ASSIGNMENT:
What you give back should be exactly the lines from the one with "Collapse the sidebar with double chevron" through the end of the data, without the pictures.
··· SOURCE INFORMATION
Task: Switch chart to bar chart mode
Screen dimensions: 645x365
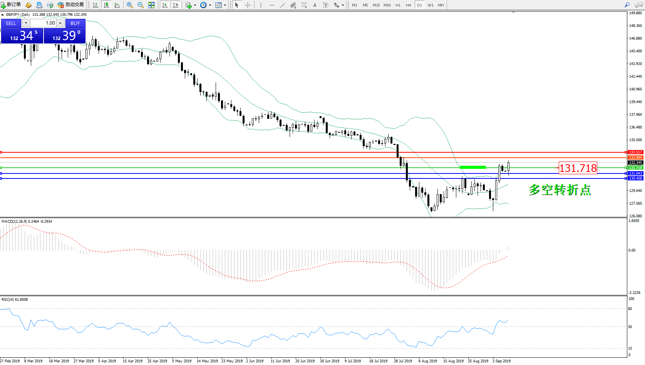Action: tap(95, 5)
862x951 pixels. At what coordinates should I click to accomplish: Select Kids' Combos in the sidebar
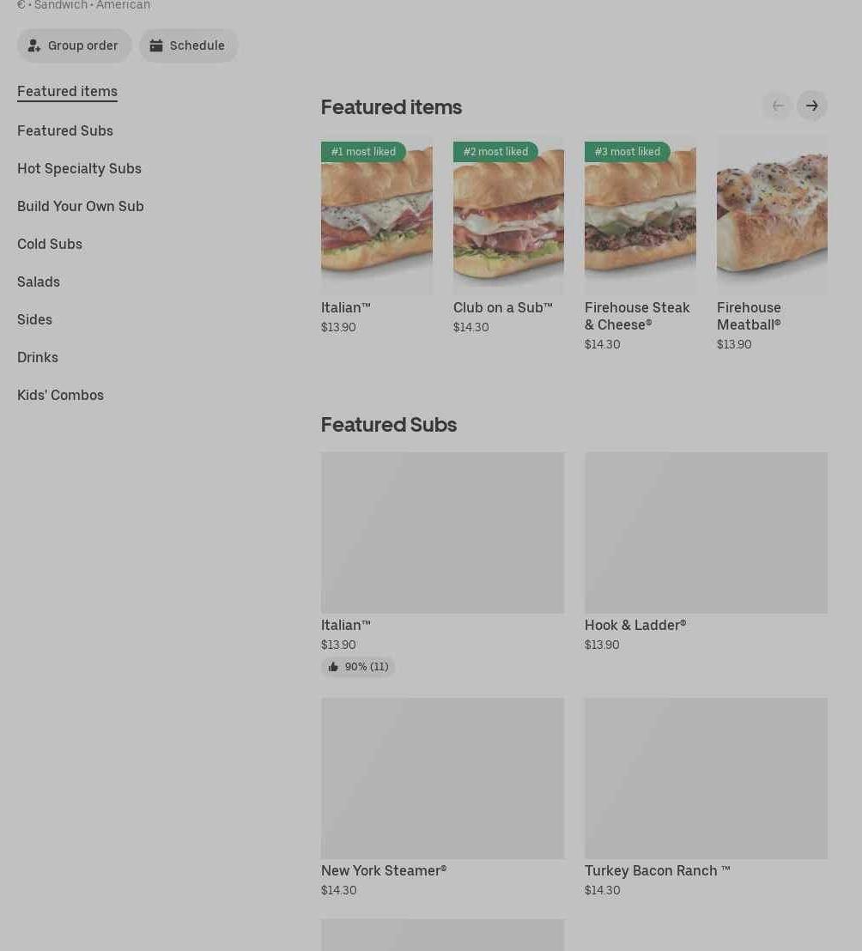pos(61,396)
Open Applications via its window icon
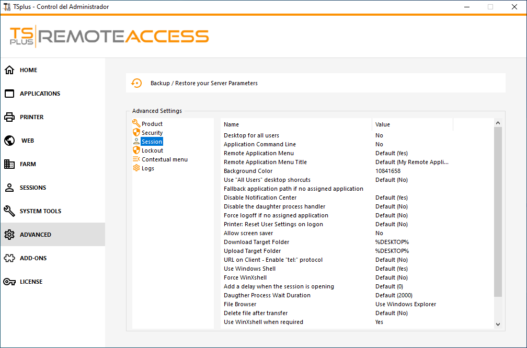 pyautogui.click(x=9, y=94)
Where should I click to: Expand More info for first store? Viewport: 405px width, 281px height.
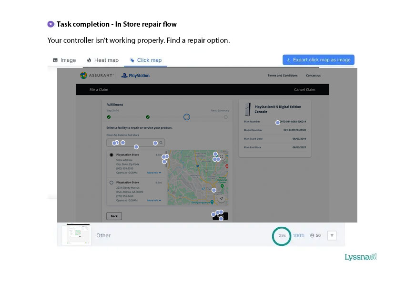(x=154, y=173)
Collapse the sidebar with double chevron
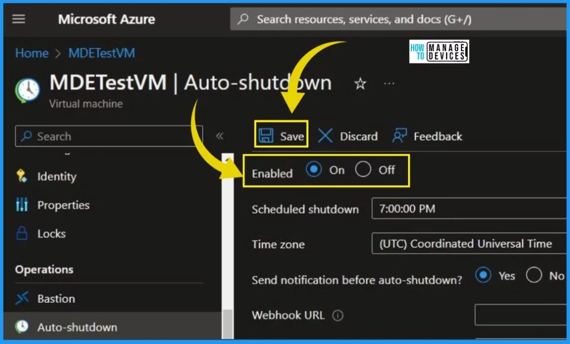This screenshot has height=344, width=570. [219, 136]
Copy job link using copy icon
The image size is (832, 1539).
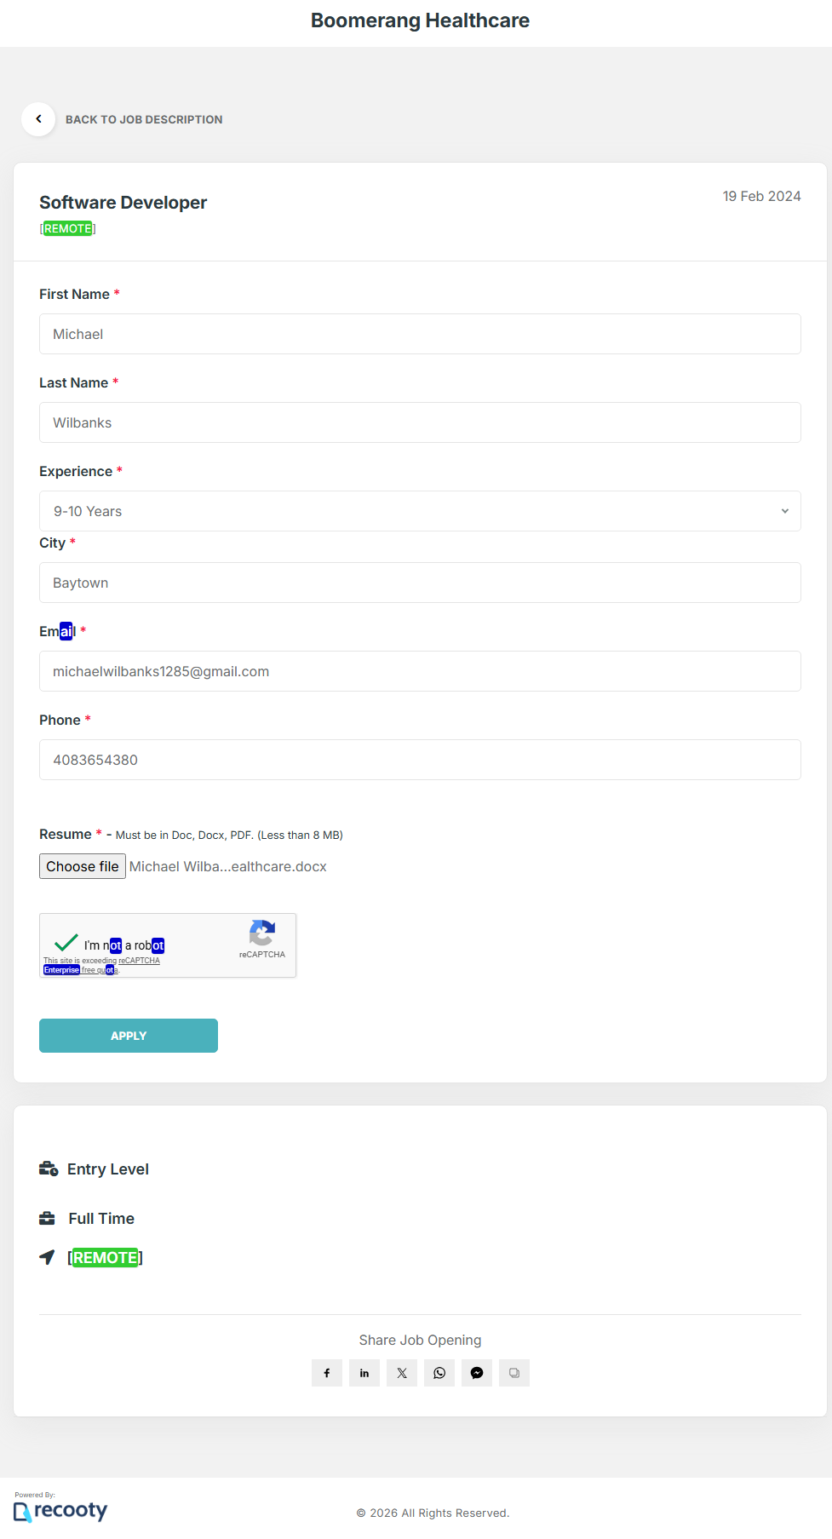coord(514,1373)
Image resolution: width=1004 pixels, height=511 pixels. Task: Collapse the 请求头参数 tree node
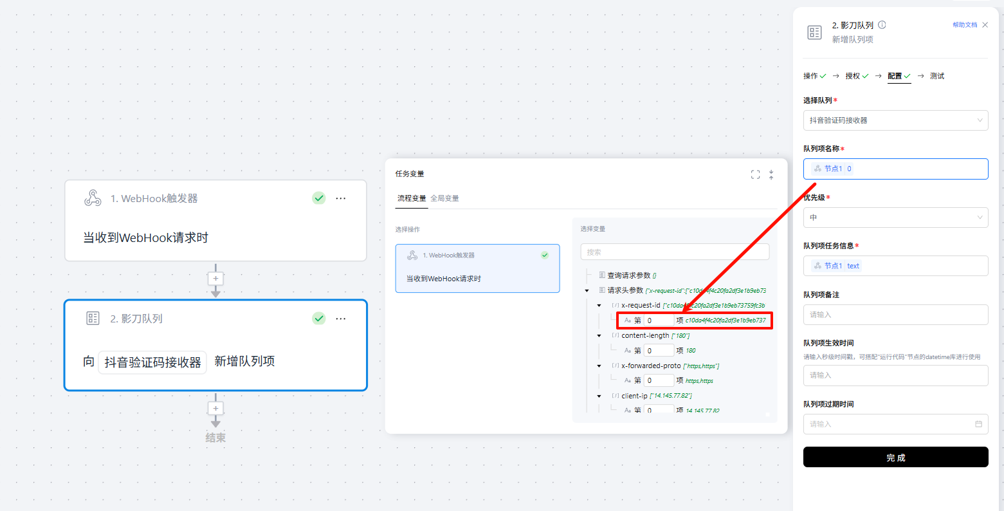(587, 291)
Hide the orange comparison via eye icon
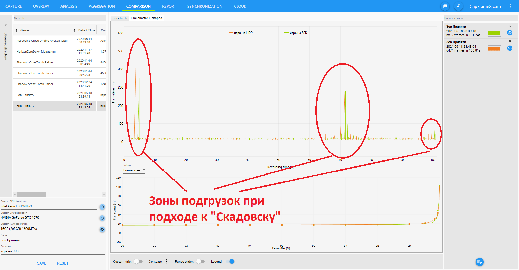519x270 pixels. pos(510,48)
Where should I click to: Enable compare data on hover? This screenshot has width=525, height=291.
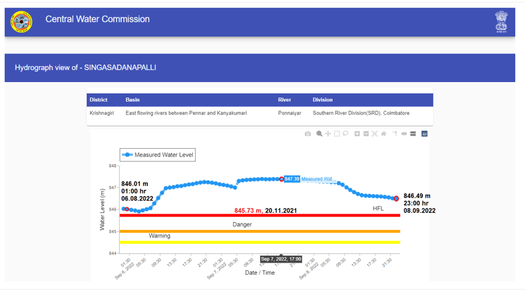click(x=413, y=134)
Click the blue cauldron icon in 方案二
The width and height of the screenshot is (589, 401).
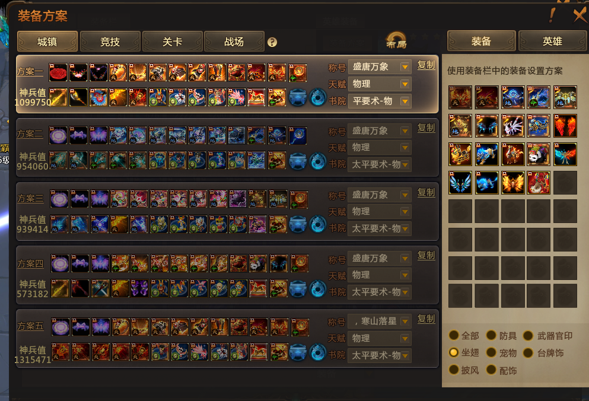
······
ANSWER BOX:
Collapse the sidebar with double chevron
This screenshot has height=344, width=570. [219, 136]
Copy job link using copy icon
The image size is (832, 1539).
coord(514,1373)
Image resolution: width=1004 pixels, height=511 pixels. Task: Collapse the 请求头参数 tree node
(587, 291)
Hide the orange comparison via eye icon
519x270 pixels. pos(510,48)
Where should I click to: Enable compare data on hover? This screenshot has width=525, height=291.
click(x=413, y=134)
Click the blue cauldron icon in 方案二
The width and height of the screenshot is (589, 401).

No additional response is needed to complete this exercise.